I originally saw them open for the successful English folk band Bellowhead last November – it was evident none of the audience had ever heard of them, but their thirty minute set managed to win over the eclectic demographic that make ups Bellowhead’s fan base with apparent ease.

This time however, the gig had a very different form. The Glee Club is a comedy venue, the ‘stage’ is just a small section of the floor and the audience were arrayed around it on funky plastic chairs. It was all very ‘underground’; I should have uploaded a sepia photo to Instagram really. There were less than forty of us attending, but Mama Rosin didn’t seem bothered – they played with as much enthusiasm and pleasure as they would for a packed festival audience. Most of their songs were in French and their thickly accented English made their between song chatter a little difficult to follow, but the intimate jam-session atmosphere proved irresistible. A steady procession of instruments helped keep things interesting, and the audience remained generous and upbeat throughout.

The accordion driven songs kept up a brisk pace and by the second half of the set many individuals had jettisoned their seats and were dancing (badly) in the wings. Mama Rosin were charming, had awesome hair, and were wonderfully unique. If you get the chance, go and watch them play, I doubt you’ve heard anyone quite like them.

I managed to grab a few words with the accordion playing Cyril Yeterian after the gig.

How are you finding the UK?

We love the UK, it’s one of the best places to play in the world. We haven’t played in every country in the world, but Britain has some of the best crowds you can have.
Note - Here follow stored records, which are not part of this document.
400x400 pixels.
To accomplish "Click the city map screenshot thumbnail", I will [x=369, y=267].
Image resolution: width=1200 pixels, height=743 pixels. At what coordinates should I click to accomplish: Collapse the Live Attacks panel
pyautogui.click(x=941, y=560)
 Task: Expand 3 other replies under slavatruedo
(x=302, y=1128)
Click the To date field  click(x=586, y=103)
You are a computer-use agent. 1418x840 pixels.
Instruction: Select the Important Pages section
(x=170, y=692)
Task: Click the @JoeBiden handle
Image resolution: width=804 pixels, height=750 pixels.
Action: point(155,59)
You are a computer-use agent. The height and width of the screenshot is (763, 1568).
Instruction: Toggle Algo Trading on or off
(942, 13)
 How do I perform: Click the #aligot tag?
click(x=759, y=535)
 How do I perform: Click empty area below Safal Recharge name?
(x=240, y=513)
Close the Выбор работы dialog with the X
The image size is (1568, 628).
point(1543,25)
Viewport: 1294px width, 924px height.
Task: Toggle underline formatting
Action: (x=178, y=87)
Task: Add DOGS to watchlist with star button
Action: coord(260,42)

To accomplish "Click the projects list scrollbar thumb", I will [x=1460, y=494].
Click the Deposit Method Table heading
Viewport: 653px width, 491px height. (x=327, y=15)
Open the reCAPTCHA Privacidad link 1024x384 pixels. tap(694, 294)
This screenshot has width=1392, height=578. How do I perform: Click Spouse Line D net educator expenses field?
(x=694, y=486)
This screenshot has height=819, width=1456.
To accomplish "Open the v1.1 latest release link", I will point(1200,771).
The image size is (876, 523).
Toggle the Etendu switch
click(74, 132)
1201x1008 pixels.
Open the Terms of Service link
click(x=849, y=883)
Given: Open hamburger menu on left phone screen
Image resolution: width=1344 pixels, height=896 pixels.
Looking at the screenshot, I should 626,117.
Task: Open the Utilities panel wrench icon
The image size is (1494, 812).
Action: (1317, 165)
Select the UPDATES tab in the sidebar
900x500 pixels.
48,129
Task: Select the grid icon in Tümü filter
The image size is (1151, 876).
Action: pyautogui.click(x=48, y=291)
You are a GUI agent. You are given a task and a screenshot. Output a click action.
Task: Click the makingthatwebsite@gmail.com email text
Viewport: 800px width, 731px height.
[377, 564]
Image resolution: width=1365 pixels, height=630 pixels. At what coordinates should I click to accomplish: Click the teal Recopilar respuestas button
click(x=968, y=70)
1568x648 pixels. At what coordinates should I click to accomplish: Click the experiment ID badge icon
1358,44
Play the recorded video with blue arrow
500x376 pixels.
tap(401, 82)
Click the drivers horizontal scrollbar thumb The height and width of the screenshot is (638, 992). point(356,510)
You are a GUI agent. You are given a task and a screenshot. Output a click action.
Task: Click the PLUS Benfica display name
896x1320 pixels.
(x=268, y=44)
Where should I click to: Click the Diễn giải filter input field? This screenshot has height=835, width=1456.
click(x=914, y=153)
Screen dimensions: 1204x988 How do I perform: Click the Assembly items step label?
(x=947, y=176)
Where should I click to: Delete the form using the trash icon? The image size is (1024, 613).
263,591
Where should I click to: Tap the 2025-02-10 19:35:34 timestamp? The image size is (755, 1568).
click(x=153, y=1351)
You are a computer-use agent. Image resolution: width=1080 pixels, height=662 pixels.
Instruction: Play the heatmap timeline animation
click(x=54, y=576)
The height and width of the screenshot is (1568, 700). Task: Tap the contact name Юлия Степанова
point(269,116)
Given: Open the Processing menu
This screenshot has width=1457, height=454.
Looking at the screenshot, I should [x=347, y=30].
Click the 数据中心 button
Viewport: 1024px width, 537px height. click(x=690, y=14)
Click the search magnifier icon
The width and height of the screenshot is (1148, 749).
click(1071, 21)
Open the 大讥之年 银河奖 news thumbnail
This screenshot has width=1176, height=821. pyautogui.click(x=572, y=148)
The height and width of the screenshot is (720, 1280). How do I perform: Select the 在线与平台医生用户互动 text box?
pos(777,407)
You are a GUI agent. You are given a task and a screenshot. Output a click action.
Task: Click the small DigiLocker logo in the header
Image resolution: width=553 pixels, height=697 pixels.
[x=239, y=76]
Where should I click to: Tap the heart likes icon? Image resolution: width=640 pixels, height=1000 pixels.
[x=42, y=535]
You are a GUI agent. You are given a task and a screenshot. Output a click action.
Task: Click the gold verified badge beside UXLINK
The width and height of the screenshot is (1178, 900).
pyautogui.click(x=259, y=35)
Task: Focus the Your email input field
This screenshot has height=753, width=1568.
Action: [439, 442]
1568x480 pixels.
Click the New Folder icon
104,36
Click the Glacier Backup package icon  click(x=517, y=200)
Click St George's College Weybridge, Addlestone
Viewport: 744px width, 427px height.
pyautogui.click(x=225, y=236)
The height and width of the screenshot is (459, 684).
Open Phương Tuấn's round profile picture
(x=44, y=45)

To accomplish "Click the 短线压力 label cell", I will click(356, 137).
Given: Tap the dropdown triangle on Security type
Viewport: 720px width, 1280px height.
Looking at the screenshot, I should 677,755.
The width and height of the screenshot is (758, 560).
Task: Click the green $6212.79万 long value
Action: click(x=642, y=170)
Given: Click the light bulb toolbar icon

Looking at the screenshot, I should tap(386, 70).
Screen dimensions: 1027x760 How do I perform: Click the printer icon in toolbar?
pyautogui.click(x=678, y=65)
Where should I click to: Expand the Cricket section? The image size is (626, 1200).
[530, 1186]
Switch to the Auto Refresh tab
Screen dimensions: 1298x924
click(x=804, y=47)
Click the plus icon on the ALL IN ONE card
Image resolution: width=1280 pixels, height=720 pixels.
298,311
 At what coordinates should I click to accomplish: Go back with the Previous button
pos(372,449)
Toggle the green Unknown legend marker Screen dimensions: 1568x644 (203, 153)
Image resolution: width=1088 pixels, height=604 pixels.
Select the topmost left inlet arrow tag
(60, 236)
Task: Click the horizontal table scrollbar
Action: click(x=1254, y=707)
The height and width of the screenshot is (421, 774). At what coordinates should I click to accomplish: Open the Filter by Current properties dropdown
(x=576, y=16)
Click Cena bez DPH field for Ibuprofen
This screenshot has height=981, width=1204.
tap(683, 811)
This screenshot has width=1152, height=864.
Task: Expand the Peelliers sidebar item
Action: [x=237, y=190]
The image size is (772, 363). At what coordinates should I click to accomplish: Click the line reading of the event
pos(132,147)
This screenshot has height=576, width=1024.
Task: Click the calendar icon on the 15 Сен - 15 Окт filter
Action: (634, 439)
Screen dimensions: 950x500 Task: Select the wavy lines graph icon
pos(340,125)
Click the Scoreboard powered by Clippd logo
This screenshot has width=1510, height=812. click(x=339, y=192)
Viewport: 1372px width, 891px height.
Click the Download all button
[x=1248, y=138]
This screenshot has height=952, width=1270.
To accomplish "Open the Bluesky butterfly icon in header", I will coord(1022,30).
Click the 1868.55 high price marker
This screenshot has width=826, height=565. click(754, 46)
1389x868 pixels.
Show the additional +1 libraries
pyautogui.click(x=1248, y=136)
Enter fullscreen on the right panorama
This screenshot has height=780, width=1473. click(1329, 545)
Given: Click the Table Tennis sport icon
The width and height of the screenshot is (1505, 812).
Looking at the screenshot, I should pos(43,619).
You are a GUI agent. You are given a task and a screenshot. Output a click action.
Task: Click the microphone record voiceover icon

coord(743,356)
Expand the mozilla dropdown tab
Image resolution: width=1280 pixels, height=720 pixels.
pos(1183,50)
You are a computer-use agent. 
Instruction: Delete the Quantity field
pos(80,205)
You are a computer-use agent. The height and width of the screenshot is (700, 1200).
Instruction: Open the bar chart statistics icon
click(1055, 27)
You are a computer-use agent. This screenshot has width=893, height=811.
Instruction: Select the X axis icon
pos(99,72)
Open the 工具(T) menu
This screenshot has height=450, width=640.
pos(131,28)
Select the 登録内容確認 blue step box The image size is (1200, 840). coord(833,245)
In France, often people aren’t particularly interested, but here people are interested and curious. Britain has a musical heritage with loads of influences which means that people are willing to listen to us.

So where does the sound come from? How do you end up playing this?

So we all sat around in a laboratory for a while.

I thought so yeah,

We were listening to music from all over the place. Especially the south of the US – Louisiana, Alabama, Mississippi. Then we took that and we mixed it with some good old rock n’ roll from here.

I saw you guys playing with Bellowhead last November, how was that?

So we played for them for a whole tour and it was great. We only had 30 minutes and we were playing for 1000s of people, so we asked them “do we have to play quiet or loud?” and they said “play whatever you want!” We liked them and all the crowds seem to really like us, it was really good.

Out of interest, how much beer do they drink?

It depends on who… but it is usually quite a lot! Like you English generally really.

Have you played in the United States yet?

Well we went before we were Mama Rosin; we just played in small bars and stuff. Then we got invited to Louisiana, we had a good time there and got invited up on a big stage to play. They were all really proud that young Europeans were playing their music. Now we’re going in April, a US label wants to release our new album.